(TASK TO COMPLETE): Task for the records below: please copy exactly, and only, the lines from the one containing "Image resolution: width=1274" to the last line, both included, leaving out the pictures.
———
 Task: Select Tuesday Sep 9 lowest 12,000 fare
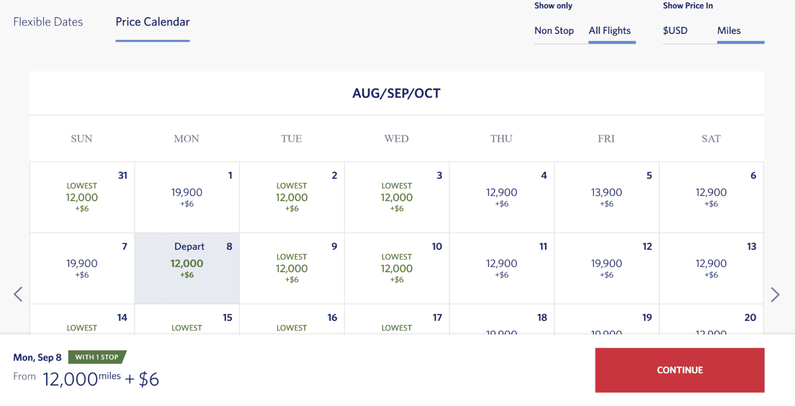click(x=292, y=268)
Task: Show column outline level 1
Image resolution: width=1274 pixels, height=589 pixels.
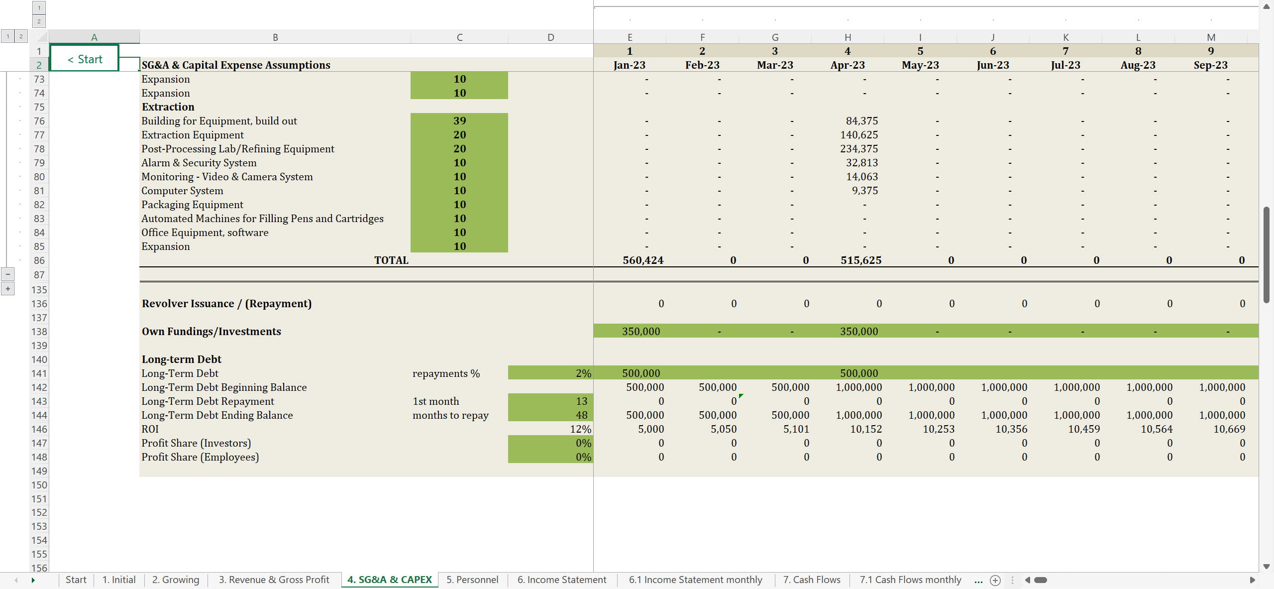Action: pyautogui.click(x=39, y=8)
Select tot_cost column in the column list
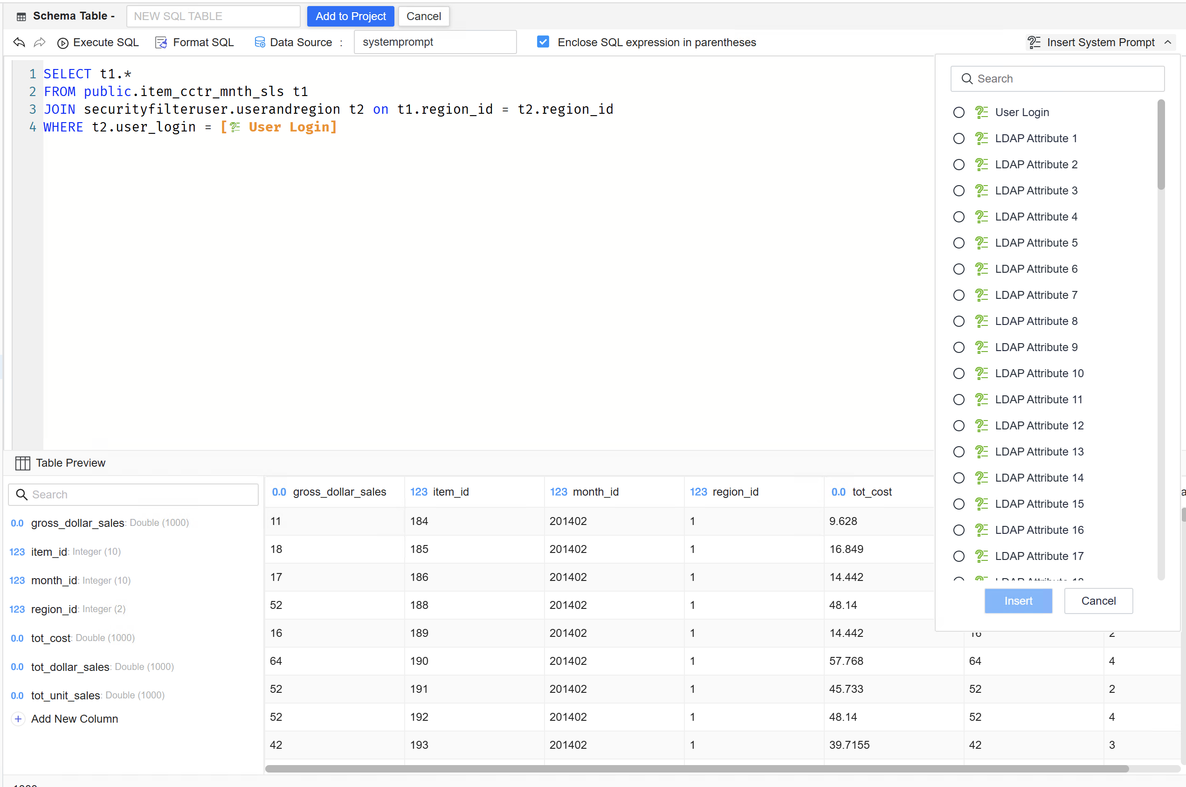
———
(WRITTEN SOLUTION):
Image resolution: width=1274 pixels, height=589 pixels.
Action: pyautogui.click(x=39, y=8)
Select tot_cost column in the column list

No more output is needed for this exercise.